6. Sistem demokrasi membuka pintu perpecahan dan perselisihan, mendukung program-program kolonialisme yang bertujuan memecah-belah dunia Islam ke dalam sukuisme, nasionalisme, negara-negara kecil, fanatisme golongan dan kepartaian. Hal ini bertentangan dengan firman Allah Ta'ala:

"Dan sesungguhnya (agama tauhid) ini adalah agama kamu semua, agama yang satu, dan Aku adalah Rabbmu, maka bertaqwalah kepada-Ku." (Surat Al-Mukminun: 52)

Juga bertentangan dengan firman Allah Ta'ala:

"Dan berpegang teguhlah kamu semua kepada tali (dien) Allah dan janganlah kamu bercerai-berai." (Surat Ali 'Imran: 103)

Dan firman-Nya:

"Dan janganlah kamu berbantah-bantahan yang menyebabkan kamu gagal dan hilang kekuatanmu." (Surat Al-Anfal: 46)

7. Sesungguhnya orang yang bergelut dengan sistem demokrasi harus mengakui institusi-institusi dan prinsip-prinsip kekafiran, seperti piagam PBB, deklarasi Dewan Keamanan, undang-undang kepartaian dan ikatan-ikatan lainnya yang menyelisihi syari'at Islam. Jika ia tidak mau mengakuinya, maka ia dilarang untuk melaksanakan aktivitas kepartaiannya dan dituduh sebagai seorang ekstrim dan teroris, tidak mendukung terciptanya perdamaian dunia dan kehidupan yang aman.

SOAL 1:
Tuliskan semua nama surat beserta nomor ayat yang dikutip dalam bacaan tentang sistem demokrasi di atas.
SOAL 2:
Teruskan bacaan tentang sistem demokrasi di atas, dimulai setelah kalimat terakhirnya.

BAGIAN DATA:
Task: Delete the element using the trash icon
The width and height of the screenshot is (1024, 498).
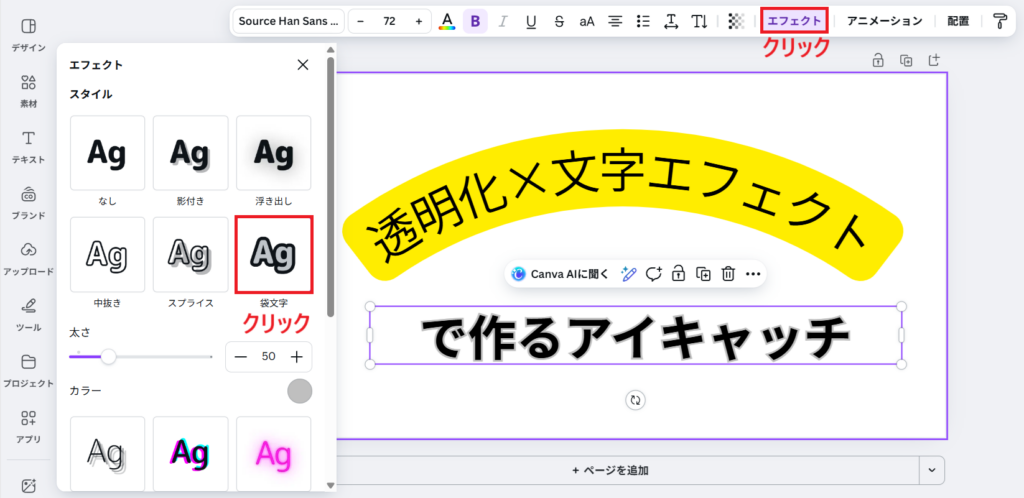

JAWABAN 1:
Surat Al-Mukminun ayat 52, Surat Ali 'Imran ayat 103, dan Surat Al-Anfal ayat 46.

JAWABAN 2:
8. Sistem demokrasi memvakumkan hukum-hukum syar'i seperti jihad, hisbah, amar ma'ruf nahi munkar, hukum terhadap orang yang murtad, pembayaran jizyah, perbudakan dan hukum-hukum lainnya.

9. Orang-orang murtad dan munafiq dalam naungan sistem demokrasi dikategorikan ke dalam warga negara yang potensial, baik dan mukhlis, padahal dalam tinjauan syar'i mereka tidak seperti itu.

10. Demokrasi dan pemilu bertumpu kepada suara mayoritas tanpa tolak ukur yang syar'i.

Sedangkan Allah Ta'ala telah berfirman:

"Dan jika kamu mentaati kebanyakan orang di muka bumi ini, niscaya mereka akan menyesatkanmu dari jalan Allah." (Surat Al-An'am: 116)

"Akan tetapi kebanyakan manusia itu tidak mengetahui." (Surat Al-A'raf: 187)

"Dan sedikit sekali dari hamba-hamba-Ku yang bersyukur." (Surat Saba': 13)

11. Sistem ini membuat kita lengah akan tabiat pergolakan antara jahiliyah dan Islam, antara haq dan batil, karena keberadaan salah satu di antara keduanya mengharuskan lenyapnya yang lain, selamanya tidak mungkin keduanya akan bersatu. Barangsiapa mengira bahwa dengan melalui pemilihan umum fraksi-fraksi jahiliyah akan menyerahkan semua institusi-institusi mereka kepada Islam, ini jelas bertentangan dengan rasio, nash dan sunah (keputusan Allah) yang telah berlaku atas umat-umat terdahulu.

"Tiadalah yang mereka nanti melainkan (berlakunya) sunnah (Allah yang telah berlaku) atas orang-orang yang terdahulu. Maka sekali-kali kamu tidak akan mendapati perubahan bagi sunnatullah dan sekali-kali tidak (pula) akan mendapati perpindahan bagi sunnatullah itu." (Surat Faathir: 43)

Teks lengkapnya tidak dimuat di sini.